Include `sku` as the primary key so downstream systems can join against product data.
Validate the first 5 products against the schema before processing the full catalogue — spec inconsistencies surface fast this way.
OpenClaw automates recurring spec extraction — keeping a comparison database current by re-scraping catalogues on a schedule and refreshing the normalized spec dataset. This is the right approach for publishers and retailers whose comparison pages need to reflect current product specs as manufacturers release new models.
Define the catalogue URLs, the canonical spec schema, and the normalization rules.
Run `catalogue-scraper` with `scrape_catalogue` against each catalogue on a monthly schedule.
Normalize the extracted specs to the canonical schema and update the comparison database.
Flag any products where the spec structure changed — usually a signal of a manufacturer refresh or new model generation.
Example prompt for OpenClaw
Try this with OpenClaw using the Catalogue Scraper tool
Use catalogue-scraper to scrape https://retailer.com/laptops monthly. Normalize specs to our canonical laptop schema and update the comparison database. Flag products where the spec structure changed since last month — those are either new models or refreshed listings that need editorial review.
Tips for OpenClaw
Run monthly for specs — unlike prices, specs change on product refresh cycles, not continuously.

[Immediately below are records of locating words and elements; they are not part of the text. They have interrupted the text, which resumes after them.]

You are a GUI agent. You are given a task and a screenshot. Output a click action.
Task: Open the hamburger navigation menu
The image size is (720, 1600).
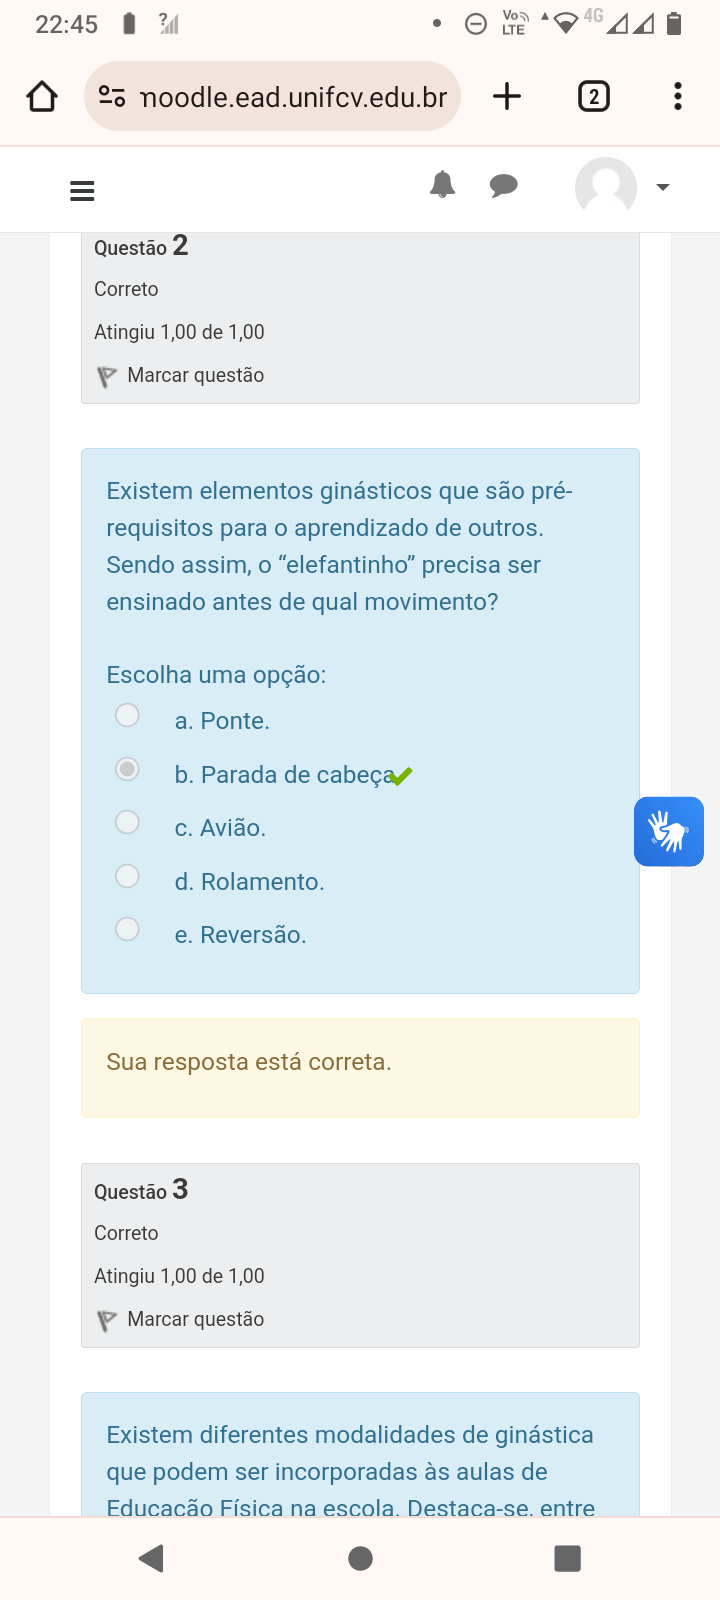pyautogui.click(x=82, y=190)
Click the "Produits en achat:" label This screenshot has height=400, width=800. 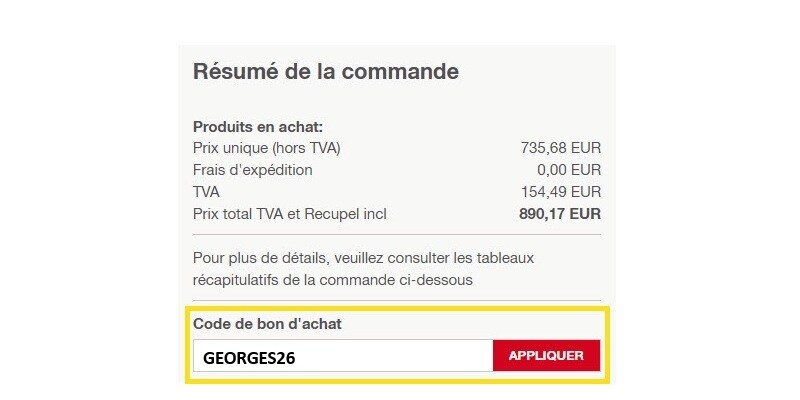coord(258,126)
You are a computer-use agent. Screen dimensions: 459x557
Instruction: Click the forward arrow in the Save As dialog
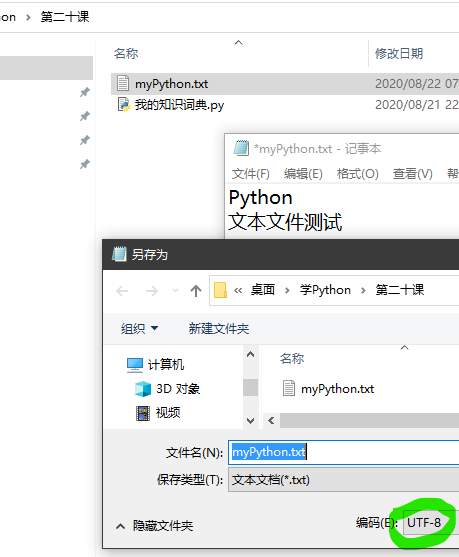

Flag structural spec changes (new fields appearing, old fields dropping) as editorial review items, not silent updates.
Archive historical spec snapshots so comparison pages can show 'new this generation' changes credibly.
Frequently Asked Questions
How do I extract product specifications for comparison with an AI assistant?
Pull structured technical specifications from product catalogues to power comparison engines, feature matrices, and buying guides. Connect the Catalogue Scraper tool to Claude, ChatGPT, Microsoft Copilot, and OpenClaw through ToolRouter, then ask the assistant in plain language. For example: Provide the catalogue URL and the product category you are building comparisons for. Ask Claude to use `catalogue-scraper` with `scrape_catalogue` to extract the products and their specification fields.
Which AI assistants can extract product specifications for comparison?
Claude, ChatGPT, Microsoft Copilot, and OpenClaw can all extract product specifications for comparison using the Catalogue Scraper tool through ToolRouter, with no API keys or coding required.
What does the Catalogue Scraper tool do?
Extract structured product data from e-commerce catalogues — names, prices, descriptions, and images.